- The “worst house on the best block” in San Francisco sold last week for $1.97 million.
- The home built in 1900 on 320 Day St. has no bedrooms and just one bathroom.
- Because of its condition, the property will likely be overhauled.
In a deal that one Instagram user called “peak San Francisco,” a 120-year-old home sold last week for just shy of $2 million.
The property is notable not so much for what it has but for what it doesn’t: a bedroom.
According to its listing, the boarded-up “contractors special” at 320 Day St. has zero bedrooms, one bathroom, and a kitchen that appears to date to World War II.
It is “the worst house on the best block making it a fantastic opportunity,” the Compass real-estate agents Todd and Kim Wiley wrote, adding that the “extreme deferred state” meant the buyer needed to make an all-cash offer.

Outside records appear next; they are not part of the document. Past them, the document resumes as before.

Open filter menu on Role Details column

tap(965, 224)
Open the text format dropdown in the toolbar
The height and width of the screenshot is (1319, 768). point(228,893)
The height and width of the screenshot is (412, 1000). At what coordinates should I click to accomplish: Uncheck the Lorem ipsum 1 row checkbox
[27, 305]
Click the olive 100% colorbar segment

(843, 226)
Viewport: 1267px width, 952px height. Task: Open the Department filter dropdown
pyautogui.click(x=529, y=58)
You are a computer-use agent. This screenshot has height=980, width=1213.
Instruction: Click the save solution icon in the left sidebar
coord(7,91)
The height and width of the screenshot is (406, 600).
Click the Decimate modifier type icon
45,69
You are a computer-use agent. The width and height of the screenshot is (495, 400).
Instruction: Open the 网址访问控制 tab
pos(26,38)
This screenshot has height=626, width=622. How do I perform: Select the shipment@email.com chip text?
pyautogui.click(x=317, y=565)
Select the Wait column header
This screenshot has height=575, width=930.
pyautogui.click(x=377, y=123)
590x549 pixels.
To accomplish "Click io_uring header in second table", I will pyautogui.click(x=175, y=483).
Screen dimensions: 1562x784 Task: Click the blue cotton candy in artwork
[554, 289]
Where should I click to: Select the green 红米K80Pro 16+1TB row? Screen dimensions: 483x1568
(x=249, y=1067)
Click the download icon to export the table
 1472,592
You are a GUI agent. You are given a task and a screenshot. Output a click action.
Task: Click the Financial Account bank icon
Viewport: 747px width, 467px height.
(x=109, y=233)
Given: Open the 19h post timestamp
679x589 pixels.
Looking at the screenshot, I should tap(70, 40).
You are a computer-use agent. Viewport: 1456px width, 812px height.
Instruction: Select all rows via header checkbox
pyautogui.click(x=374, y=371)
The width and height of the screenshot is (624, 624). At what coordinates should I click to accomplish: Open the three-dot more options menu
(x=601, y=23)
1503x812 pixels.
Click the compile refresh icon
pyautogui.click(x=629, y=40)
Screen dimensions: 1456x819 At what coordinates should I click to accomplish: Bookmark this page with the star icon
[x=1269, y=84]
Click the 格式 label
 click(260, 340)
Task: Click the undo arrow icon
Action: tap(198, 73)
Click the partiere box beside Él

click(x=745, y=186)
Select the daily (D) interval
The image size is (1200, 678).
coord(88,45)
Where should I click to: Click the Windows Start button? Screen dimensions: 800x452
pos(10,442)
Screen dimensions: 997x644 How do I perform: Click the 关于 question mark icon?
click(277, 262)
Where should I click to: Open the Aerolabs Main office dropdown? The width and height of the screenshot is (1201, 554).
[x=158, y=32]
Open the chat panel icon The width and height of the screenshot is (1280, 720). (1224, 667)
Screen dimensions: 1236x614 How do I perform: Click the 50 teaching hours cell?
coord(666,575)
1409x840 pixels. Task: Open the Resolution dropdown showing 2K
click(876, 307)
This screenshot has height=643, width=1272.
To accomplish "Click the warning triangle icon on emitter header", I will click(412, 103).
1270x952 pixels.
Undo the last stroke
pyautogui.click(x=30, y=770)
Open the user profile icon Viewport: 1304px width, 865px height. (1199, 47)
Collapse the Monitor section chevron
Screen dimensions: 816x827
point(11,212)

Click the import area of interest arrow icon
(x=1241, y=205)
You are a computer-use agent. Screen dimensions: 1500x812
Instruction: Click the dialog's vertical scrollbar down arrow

Todd Wiley told Insider the conservatorship sale, which is a process that involves the California probate court, helped push the price to more than double what they had proposed at the outset.
“We thought the property would sell at $1.6 million — we had data for that,” Wiley said. “But then the human spirit of competition took over.”
In short, Wiley said the conservatorship-sale process subjected the property to a live-auction environment not once but twice, which led to the “head-scratcher” closing price of $1.97 million.
The house is in the Noe Valley neighborhood, which is peppered with multimillion-dollar homes. Single-family homes there sell for a median price of about $2.7 million, according to Redfin.
Nearby, renovated single-family homes with similar space often sell for more than $4 million and can fetch over $6 million, The Real Deal reported, but Wiley said the more appropriate comparisons were the updated homes that sell for $2.8 million and fixer-uppers going for $1.4 million to $1.6 million.
The property’s other key selling point is its lot size of 2,800 square feet, which is spacious in San Francisco terms. The lot is also zoned for up to two residences.
It’s the latest in a recent series of seven-figure sales of uninhabitable properties in the Bay Area, including a historic home and an old theater in San Jose and a four-bedroom home in Walnut Creek that was burned to the studs.